The organizations that we were told were going to be killed, defunded, eliminated...weren't...and by subcommittees that actually MAKE these decisions, they were funded, albeit at reduced rates ($5 million in cuts...small potatoes if you're building fighter planes, impactful dollars for relatively little guys like the NEA).
This is seen, and RIGHTLY SO, as a victory for the fine people fighting the good fight to keep these institutions up and working. The Department for Professional Employees, AFL-CIO (DPE) (a coalition of 23 unions representing over four million professional and technical union members) worked it's butt off to help get this funding. It was no small feat. But STILL...
It cannot be enough that the arts community be allowed to continue to skulk around the edges...It cannot be enough that organizations like the DPE and their affiliate unions (who represent professionals in over 300 occupations) have to go to bat time and again to prove vitality and claim validity.
This in no way should diminish the incredible work of all the advocates who kept these scraps on our table. However, it should be noted, this is NOT a victory. This is what was destined to happen all along. The Arts, the Humanities, Public Broadcasting...these are easy whipping boys for a political machine. It is easy to decry them as wasteful and talk big and say they're going to get cut in a "skinny budget". It is ALSO easy to wail at their demise and demand that we be respected and supported. Both of those easy paths get us right here, to where we were always going to be...a slight reduction, a slight diminishment. Another step down but not a complete door slam.

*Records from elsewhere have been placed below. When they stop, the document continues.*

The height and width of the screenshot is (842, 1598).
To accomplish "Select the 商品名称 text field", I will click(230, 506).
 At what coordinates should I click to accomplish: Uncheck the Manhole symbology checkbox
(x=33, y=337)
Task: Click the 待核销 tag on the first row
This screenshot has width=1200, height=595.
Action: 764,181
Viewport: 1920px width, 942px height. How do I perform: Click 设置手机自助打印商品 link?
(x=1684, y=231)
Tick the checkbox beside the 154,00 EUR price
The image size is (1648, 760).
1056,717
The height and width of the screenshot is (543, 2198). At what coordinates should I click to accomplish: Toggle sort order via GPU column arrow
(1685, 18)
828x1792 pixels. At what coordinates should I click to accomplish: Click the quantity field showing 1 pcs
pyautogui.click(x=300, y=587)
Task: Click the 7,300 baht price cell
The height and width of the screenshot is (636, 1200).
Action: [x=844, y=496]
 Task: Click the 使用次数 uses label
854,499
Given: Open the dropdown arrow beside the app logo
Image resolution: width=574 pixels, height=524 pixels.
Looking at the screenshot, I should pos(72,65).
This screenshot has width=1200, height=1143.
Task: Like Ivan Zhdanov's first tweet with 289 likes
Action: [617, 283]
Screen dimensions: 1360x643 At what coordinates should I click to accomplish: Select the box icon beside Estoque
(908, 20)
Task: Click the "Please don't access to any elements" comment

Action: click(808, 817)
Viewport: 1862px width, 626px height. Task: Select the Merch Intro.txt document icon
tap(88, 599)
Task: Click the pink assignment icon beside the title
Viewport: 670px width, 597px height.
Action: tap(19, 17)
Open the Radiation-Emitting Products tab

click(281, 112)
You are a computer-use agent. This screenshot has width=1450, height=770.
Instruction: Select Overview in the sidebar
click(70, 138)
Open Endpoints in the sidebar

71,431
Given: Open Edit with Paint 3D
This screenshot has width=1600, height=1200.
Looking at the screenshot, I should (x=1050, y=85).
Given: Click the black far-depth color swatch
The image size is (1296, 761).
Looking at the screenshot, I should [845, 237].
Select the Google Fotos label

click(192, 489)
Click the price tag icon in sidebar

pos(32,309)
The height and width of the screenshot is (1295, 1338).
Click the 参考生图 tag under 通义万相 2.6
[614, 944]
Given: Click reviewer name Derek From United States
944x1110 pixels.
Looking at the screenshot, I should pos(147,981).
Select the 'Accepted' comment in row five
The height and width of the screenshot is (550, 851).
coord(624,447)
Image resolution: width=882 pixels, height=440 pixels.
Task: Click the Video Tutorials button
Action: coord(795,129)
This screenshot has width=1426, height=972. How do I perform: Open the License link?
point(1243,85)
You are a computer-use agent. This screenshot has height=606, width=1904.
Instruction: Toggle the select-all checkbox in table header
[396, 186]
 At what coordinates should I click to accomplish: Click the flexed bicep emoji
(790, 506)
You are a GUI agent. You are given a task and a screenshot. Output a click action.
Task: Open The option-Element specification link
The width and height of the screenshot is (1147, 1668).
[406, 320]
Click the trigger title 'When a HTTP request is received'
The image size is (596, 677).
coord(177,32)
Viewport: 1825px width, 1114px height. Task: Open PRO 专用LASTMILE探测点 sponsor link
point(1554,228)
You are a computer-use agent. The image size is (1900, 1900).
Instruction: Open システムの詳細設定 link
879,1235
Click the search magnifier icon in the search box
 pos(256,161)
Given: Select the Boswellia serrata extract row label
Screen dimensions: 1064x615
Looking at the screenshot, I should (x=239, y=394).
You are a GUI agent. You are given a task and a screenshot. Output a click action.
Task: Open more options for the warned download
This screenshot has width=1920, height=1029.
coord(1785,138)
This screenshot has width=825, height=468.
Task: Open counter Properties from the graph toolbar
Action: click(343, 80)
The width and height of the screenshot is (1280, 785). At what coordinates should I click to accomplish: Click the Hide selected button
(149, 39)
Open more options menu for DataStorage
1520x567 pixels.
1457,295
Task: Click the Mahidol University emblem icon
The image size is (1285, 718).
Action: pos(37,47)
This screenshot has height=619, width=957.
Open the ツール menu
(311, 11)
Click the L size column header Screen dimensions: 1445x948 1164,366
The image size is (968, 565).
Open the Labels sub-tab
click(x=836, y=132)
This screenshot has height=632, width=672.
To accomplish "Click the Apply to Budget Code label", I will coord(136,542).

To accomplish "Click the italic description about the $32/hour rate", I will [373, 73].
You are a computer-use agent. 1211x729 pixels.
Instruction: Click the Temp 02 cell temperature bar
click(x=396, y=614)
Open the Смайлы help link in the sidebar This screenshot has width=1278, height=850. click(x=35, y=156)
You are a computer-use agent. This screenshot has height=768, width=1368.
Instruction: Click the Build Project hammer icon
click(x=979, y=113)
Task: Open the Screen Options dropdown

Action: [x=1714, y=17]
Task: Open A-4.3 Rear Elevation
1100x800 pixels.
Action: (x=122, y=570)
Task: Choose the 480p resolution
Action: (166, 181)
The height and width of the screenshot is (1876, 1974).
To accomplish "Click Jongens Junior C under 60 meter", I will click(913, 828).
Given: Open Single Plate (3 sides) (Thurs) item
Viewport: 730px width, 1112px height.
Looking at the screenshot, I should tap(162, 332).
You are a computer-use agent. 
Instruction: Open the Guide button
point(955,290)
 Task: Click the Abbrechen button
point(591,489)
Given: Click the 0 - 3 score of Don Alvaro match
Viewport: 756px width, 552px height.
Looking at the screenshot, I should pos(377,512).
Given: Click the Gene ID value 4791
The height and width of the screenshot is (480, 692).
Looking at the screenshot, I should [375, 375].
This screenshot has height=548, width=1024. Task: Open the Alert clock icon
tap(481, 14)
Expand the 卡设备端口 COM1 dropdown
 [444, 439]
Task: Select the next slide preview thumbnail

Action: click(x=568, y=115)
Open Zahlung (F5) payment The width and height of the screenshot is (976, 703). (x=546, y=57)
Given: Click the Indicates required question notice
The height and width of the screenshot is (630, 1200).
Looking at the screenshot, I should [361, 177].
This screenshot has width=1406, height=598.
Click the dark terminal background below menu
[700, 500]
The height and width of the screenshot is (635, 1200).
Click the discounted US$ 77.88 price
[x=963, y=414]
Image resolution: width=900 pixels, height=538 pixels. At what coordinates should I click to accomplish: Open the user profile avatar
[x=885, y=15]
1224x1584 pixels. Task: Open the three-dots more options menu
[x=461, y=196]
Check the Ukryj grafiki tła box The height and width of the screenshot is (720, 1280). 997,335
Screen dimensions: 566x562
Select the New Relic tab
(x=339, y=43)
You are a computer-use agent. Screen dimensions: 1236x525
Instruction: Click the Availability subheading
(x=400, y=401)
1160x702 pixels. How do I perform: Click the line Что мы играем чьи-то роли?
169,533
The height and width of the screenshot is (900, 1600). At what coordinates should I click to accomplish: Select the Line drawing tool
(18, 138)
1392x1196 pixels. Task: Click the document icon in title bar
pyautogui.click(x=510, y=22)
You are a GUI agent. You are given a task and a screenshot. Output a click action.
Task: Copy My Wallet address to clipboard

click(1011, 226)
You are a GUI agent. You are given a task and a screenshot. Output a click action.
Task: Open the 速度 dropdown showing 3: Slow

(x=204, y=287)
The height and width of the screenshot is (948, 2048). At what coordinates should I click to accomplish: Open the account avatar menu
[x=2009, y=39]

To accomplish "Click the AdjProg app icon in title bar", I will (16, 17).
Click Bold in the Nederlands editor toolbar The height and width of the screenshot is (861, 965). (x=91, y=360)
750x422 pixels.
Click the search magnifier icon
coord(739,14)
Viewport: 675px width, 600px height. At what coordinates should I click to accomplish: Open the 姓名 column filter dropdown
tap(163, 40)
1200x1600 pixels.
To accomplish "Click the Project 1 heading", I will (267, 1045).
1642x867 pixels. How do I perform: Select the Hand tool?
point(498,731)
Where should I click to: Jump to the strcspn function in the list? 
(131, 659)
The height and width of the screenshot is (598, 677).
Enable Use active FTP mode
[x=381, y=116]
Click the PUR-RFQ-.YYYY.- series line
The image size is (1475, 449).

We, as a culture, are content to watch art and artists wither on the vine, but not die. We can waste away, tighten our belts, throw another stone in the soup, and persist. Because we will. Because we are so lucky to have identified our passions. We are so fortunate to know what fuels and feeds us that we are willing to survive on the meagerest of rations.
Artists will work for free.
Artists will work "for exposure".
Most artists, especially young ones, will PAY for the right to make art. It is not a day of victory or celebration when arts organizations are going to continue to be forced to make the choice between paying their artists living wages, and producing or operating at their highest capacity. But this mindset reaches every level of the arts world.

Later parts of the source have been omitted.